- [Passage shown]:

--------------------

5 minutes with... Janthana Kaenprakhamroy, CEO, Tapoly

Tapoly
Insurance
Leadership
Digital
Kate Birch
3 min
Heading up Europe’s first on-demand insurance platform for the gig economy, Janthana Kaenprakhamroy is winning awards and leading with diversity

Founder and CEO of award-winning insurtech firm Tapoly, Janthana Kaenprakhamroy heads up Europe’s first on-demand insurance platform for the gig economy, winning industry awards, innovating in the digital insurance space, and leading with inclusivity.

Here, Business Chief talks to Janthana about her leadership style and skills. 

What do you do, in a nutshell?

I’m founder and CEO of Tapoly, a digital MGA providing a full stack of commercial lines insurance specifically for SMEs and freelancers, as well as a SaaS solution to connect insurers with their distribution partners. We build bespoke, end-to-end platforms encompassing the whole customer journey, but can also integrate our APIs within existing systems. We were proud to win Insurance Provider of the Year at the British Small Business Awards 2018 and receive silver in the Insurtech category at the Efma & Accenture Innovation in Insurance Awards 2019.

--------------------

- [Task requirements]:
A) Rewrite the interview's paragraph beginning "I’m founder and CEO of Tapoly" as a short list that keeps its main facts.
B) State whether each statement agrees with the interview, answering yes or no and quoting the deciding words: (i) Tapoly won Insurance Provider of the Year at the British Small Business Awards 2018. (ii) Tapoly received gold in the Insurtech category at the Efma & Accenture Innovation in Insurance Awards 2019. (iii) Tapoly's commercial insurance is aimed mainly at large corporations.
C) Output the part of the interview from "Here, Business Chief" up to and including "Insurance Awards 2019.", word for word.
The lines after this interview come from a different source.

- [Data shown]:
--------------------

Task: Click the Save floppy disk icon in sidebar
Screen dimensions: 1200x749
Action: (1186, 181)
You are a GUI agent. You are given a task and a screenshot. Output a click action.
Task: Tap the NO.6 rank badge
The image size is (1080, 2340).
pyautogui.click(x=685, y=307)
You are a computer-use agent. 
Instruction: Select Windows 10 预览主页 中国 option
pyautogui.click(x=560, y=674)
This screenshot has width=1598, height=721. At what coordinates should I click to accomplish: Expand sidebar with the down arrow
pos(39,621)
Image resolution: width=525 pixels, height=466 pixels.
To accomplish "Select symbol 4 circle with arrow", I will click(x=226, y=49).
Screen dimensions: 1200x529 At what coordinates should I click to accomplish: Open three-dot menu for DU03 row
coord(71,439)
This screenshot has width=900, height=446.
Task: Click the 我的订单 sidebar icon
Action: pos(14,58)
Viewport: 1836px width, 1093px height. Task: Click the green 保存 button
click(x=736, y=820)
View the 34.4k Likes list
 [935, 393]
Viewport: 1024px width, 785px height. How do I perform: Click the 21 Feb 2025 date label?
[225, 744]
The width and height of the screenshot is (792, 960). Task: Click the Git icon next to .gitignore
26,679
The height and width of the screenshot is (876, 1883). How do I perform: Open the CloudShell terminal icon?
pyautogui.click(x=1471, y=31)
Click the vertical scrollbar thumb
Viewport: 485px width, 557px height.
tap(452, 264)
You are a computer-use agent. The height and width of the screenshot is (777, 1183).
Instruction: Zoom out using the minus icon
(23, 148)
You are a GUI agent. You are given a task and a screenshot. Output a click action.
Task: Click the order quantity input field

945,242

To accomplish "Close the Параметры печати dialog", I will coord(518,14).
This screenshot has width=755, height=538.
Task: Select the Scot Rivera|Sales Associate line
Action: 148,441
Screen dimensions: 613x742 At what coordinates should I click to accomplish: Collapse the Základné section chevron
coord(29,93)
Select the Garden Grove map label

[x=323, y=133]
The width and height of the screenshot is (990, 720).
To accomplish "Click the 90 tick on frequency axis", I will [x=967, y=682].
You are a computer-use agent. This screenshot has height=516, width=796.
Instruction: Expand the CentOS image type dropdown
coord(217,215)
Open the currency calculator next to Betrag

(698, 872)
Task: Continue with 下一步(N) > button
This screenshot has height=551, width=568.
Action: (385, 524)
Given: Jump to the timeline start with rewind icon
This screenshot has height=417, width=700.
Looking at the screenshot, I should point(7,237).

--------------------

- [Results for each task]:
A)
- Janthana Kaenprakhamroy is founder and CEO of Tapoly, a digital MGA.
- Tapoly provides a full stack of commercial lines insurance specifically for SMEs and freelancers.
- Tapoly also offers a SaaS solution that connects insurers with their distribution partners.
- It builds bespoke, end-to-end platforms covering the whole customer journey, and can also integrate its APIs into existing systems.
- Tapoly won Insurance Provider of the Year at the British Small Business Awards 2018.
- It received silver in the Insurtech category at the Efma & Accenture Innovation in Insurance Awards 2019.

B)
(i) Yes: "We were proud to win Insurance Provider of the Year at the British Small Business Awards 2018"
(ii) No: "receive silver in the Insurtech category at the Efma & Accenture Innovation in Insurance Awards 2019"
(iii) No: "a full stack of commercial lines insurance specifically for SMEs and freelancers"

C)
Here, Business Chief talks to Janthana about her leadership style and skills. 

What do you do, in a nutshell?

I’m founder and CEO of Tapoly, a digital MGA providing a full stack of commercial lines insurance specifically for SMEs and freelancers, as well as a SaaS solution to connect insurers with their distribution partners. We build bespoke, end-to-end platforms encompassing the whole customer journey, but can also integrate our APIs within existing systems. We were proud to win Insurance Provider of the Year at the British Small Business Awards 2018 and receive silver in the Insurtech category at the Efma & Accenture Innovation in Insurance Awards 2019.